**取り組む問題:**
(a) ハンセン病についての文章のうち、「ハンセン病は感染症の一種です」を含む語句で始まり「(氏)病」に変更されました。」で終わる部分を、一字も変えずに書き写して返しなさい。
(b) ハンセン病についての文章の続きを、最後に示された文の次から書き継ぎなさい。

**読解用抜粋:**
◇ ◇ ◇ ◇

鈴木勘吾
ハンセン病についてお話させていただきます。
ハンセン病は感染症の一種ですが、人から人にうつることは極めてまれで、生命に関わることもほとんど無く、抗菌剤治療で完治する、隔離を必要としない病気です。また、国内では明治以降、国の経済状態の発展に伴い、新たに発病する人は自然に減少し続け、最近は新しい患者はほとんど見られず、ハンセン病回復者の方々は、既に完治しています。昔は「らい」「らい病」と呼ばれていましたが、「らい」という病名には古くから忌まわしいイメージがあり、1996年、偏見を是正する目的で、「ライ菌」発見者の名前を付け、「ハンセン(氏)病」に変更されました。

◇ ◇ ◇ ◇

収集したデータ項目:
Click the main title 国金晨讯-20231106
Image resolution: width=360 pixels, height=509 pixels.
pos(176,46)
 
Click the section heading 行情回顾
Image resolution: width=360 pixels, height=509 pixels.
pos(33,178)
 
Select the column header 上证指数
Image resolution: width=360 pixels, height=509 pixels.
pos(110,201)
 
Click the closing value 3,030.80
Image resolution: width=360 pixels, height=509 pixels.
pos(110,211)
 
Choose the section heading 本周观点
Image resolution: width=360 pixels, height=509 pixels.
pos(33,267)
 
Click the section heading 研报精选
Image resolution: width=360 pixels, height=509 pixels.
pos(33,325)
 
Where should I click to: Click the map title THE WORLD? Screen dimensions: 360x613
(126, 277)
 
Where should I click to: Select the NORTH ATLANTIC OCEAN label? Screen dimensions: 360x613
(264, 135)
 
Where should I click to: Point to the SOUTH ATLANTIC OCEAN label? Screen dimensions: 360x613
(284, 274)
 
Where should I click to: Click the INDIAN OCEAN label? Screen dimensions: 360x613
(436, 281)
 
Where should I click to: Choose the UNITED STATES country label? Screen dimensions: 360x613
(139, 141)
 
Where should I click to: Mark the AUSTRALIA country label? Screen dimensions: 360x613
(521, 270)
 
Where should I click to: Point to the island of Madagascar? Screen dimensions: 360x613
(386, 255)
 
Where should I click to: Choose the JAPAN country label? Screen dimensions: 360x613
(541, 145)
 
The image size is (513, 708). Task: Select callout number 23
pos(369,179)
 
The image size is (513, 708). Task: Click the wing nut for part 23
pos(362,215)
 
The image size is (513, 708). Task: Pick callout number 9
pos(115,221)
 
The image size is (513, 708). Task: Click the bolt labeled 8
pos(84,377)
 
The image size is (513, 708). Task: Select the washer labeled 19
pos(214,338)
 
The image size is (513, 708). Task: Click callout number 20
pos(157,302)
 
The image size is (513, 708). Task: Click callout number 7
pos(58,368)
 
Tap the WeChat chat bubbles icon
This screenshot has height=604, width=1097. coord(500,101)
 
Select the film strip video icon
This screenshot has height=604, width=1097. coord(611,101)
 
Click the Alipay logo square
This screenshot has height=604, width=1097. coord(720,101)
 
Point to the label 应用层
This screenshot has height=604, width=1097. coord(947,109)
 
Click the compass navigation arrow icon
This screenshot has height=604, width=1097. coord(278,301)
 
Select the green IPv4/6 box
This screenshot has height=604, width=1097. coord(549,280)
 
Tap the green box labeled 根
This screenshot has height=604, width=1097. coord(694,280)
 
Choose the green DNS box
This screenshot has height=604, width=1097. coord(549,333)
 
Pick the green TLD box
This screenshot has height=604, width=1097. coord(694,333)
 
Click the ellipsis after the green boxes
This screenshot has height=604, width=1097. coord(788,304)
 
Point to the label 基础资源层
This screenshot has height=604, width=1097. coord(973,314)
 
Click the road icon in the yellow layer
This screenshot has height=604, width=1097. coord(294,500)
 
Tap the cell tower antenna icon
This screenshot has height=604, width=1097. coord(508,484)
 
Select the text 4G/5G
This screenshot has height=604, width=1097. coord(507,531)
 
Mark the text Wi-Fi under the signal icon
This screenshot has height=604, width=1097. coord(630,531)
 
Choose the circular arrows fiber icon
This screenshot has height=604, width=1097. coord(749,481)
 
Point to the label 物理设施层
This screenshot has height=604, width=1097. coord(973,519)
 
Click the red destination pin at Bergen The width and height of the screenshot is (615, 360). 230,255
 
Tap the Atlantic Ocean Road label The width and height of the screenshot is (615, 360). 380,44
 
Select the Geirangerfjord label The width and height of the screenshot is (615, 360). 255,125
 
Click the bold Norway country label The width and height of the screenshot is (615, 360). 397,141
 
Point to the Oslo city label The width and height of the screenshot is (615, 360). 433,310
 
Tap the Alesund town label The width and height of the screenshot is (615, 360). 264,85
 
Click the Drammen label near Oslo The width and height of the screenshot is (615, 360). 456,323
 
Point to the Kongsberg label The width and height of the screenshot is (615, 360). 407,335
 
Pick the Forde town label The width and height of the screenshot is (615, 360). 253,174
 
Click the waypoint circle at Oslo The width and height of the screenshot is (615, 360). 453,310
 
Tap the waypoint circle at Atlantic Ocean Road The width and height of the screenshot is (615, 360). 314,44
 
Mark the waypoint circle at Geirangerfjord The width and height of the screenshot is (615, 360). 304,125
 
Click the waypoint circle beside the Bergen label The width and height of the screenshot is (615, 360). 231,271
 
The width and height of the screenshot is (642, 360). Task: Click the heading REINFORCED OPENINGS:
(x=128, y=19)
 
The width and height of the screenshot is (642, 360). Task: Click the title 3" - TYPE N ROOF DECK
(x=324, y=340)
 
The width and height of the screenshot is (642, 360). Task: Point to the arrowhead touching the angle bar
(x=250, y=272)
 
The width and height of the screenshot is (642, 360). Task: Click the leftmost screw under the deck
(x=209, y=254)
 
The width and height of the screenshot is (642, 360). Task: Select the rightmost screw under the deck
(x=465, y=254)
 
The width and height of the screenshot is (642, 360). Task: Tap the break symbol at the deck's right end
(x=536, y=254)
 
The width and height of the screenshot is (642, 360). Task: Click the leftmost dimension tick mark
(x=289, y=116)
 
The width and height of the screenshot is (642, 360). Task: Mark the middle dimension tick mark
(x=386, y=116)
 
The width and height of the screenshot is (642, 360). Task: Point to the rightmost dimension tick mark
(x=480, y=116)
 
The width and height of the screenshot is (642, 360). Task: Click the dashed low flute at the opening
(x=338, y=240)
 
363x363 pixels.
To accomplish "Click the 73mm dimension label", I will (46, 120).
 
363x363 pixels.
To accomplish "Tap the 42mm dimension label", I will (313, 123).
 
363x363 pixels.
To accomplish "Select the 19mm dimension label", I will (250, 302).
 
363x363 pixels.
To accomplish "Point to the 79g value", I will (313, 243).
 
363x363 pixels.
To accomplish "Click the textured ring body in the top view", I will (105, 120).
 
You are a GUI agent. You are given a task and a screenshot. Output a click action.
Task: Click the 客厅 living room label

◇ ◇ ◇ ◇

**各問の解答:**
(a)
ハンセン病は感染症の一種ですが、人から人にうつることは極めてまれで、生命に関わることもほとんど無く、抗菌剤治療で完治する、隔離を必要としない病気です。また、国内では明治以降、国の経済状態の発展に伴い、新たに発病する人は自然に減少し続け、最近は新しい患者はほとんど見られず、ハンセン病回復者の方々は、既に完治しています。昔は「らい」「らい病」と呼ばれていましたが、「らい」という病名には古くから忌まわしいイメージがあり、1996年、偏見を是正する目的で、「ライ菌」発見者の名前を付け、「ハンセン(氏)病」に変更されました。

(b)
ここで私たちが気をつけなければならないのは、ハンセン病は特別視される病気ではないことです。ハンセン病のみならず、どのような病気も障害も、その条件さえ合えば、誰でも発病するのです。何も特別なことはありません。恐ろしいのは、発病することではなく、国による隔離政策です。
日本におけるハンセン病隔離政策は、病状や年齢に関わらず、生涯隔離することで、患者そのものの絶滅を目的としました。発症した人だけでなく、疑わしいとされた人まで療養所に収容し、入所者の外出を厳しく制限し、また病気が治っても退所して社会で暮らすことを認めませんでした。明治期、日本国は「文明国」の仲間入りを目指す中で、野外生活を営むハンセン病患者を「国辱」として認識し、欧米人の目に触れないように、療養所に隔離しようとしたのがその発端です。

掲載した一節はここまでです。